By Sam McEachern
The process of removing the eight Corvettes which were swallowed up by a sinkhole that opened up in the National Corvette Museum in February has been neither easy nor short. The construction crews working on the sinkhole managed to rescue five of the eight Corvettes from the earth’s 30-foot deep embrace before they had to put a temporary halt on the effort in order to stabilize the hole. Today, the rescue attempts started back up with the one-off 1991 Corvette ZR-1 Spyder being hoisted out of the pit and back to safety.
Since the hole first opened it has been a worry of the Corvette Museum that the deeper the cars are in the hole, the worse shape they will be in. Unfortunately, their suspicions were confirmed this morning when they got their first look at the Spyder since it fell into the hole and discovered it was in worse shape than even the now barely-recognizable 1984 Corvette PPG Pacecar.
GM did not produce a convertible version of the C4 ZR-1 but did make a few prototypes which were drop tops. The black example in the National Corvette Museum was originally painted Sebring Silver with a Neutrino Yellow interior and was the exact car on display at the 1991 North American Auto Show. After the show, it was repainted black and the interior color was changed to red. The car has many unique features no other C4 ZR-1 has such as custom billet aluminum wheels, a custom tonneau cover with a waterfall, a chopped windshield, narrowed side mirrors and a louvered hood with the signatures of all those involved in building the car written on the underside. So far, the NCM has been unable to find the hood.
“They have not been able to retrieve the hood. We are still hoping they find it, but that’s one of the big problems. When we displayed the car we wanted everybody to be able to see the signatures so when the car went in the hood was up, and it just snapped the hood off,” said Mike Williams, a member of the Museum’s facility team whose father helped build the car.
The rescue efforts of the ZR-1 Spyder also led to more good news for the museum after they accidentally stumbled upon the 1.5 Millionth Corvette, a white C6 Convertible, while digging to unearth the Spyder.
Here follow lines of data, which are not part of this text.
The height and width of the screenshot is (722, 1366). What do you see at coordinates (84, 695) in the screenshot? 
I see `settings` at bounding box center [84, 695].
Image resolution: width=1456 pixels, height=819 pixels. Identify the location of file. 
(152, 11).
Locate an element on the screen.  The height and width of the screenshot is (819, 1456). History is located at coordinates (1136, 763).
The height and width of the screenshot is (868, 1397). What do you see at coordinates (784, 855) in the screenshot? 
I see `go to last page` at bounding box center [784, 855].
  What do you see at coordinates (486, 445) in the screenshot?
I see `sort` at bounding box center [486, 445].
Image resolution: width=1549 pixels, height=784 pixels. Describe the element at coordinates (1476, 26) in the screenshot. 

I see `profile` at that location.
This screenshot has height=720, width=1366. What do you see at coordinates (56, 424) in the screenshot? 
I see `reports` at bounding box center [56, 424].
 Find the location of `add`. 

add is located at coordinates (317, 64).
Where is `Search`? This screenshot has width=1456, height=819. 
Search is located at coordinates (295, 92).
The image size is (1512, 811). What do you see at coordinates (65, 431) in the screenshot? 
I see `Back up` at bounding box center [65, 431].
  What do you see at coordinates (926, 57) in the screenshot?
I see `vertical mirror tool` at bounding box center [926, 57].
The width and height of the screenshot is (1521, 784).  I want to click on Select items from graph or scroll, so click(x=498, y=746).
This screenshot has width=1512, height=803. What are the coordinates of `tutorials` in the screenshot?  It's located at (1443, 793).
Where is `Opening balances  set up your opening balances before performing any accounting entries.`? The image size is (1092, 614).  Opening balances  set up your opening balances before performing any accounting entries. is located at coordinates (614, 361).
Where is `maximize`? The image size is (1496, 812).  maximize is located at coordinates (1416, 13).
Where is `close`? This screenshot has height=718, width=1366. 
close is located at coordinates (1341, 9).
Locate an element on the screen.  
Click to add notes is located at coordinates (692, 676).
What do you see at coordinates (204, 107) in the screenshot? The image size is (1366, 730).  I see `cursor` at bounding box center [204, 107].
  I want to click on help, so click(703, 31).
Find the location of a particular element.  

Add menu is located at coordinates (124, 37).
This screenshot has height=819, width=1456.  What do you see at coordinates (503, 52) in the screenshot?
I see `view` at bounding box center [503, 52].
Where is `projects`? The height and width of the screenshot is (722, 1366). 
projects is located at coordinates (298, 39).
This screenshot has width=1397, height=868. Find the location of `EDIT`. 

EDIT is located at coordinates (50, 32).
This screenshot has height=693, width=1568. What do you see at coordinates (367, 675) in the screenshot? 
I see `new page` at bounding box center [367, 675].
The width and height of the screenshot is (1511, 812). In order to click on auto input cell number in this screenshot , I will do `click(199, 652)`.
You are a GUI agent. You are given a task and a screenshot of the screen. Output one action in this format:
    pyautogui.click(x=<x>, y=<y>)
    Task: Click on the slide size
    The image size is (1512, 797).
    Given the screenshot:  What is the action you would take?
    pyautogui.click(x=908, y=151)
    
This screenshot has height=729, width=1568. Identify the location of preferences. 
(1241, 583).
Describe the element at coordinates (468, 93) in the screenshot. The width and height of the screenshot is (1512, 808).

“When we started digging around the black Spyder, we found a piece of white fiberglass underneath it and we continued to expose that until we saw that it was the 1.5 Millionth car,” said Mike Murphy, CEO of Scott, Murphy and Daniel Construction. “We had no idea where it was, we just happened upon it.”
As expected, the 1.5 Millionth Corvette is in even worse shape than the ZR-1 Spyder. The NCM says both a large boulder and a concrete slab are currently sitting on the car, two objects which will have to be moved prior to the extraction of the car on either Wednesday or Thursday. The construction teams are hoping when the 1.5 Millionth car is lifted from the hole, it will reveal the position of the only car still missing, the 2001 C5 Z06 Mallett Hammer.
“We hope when we move the white car we find the red car (the C5 Z06) that way, because we’ve just not had any luck detecting where it is,” Murphy said. He mentioned they had utilized metal detectors and probing rods in addition to removing layers of dirt while attempting to locate the C5 Z06, but so far, it has been to no avail.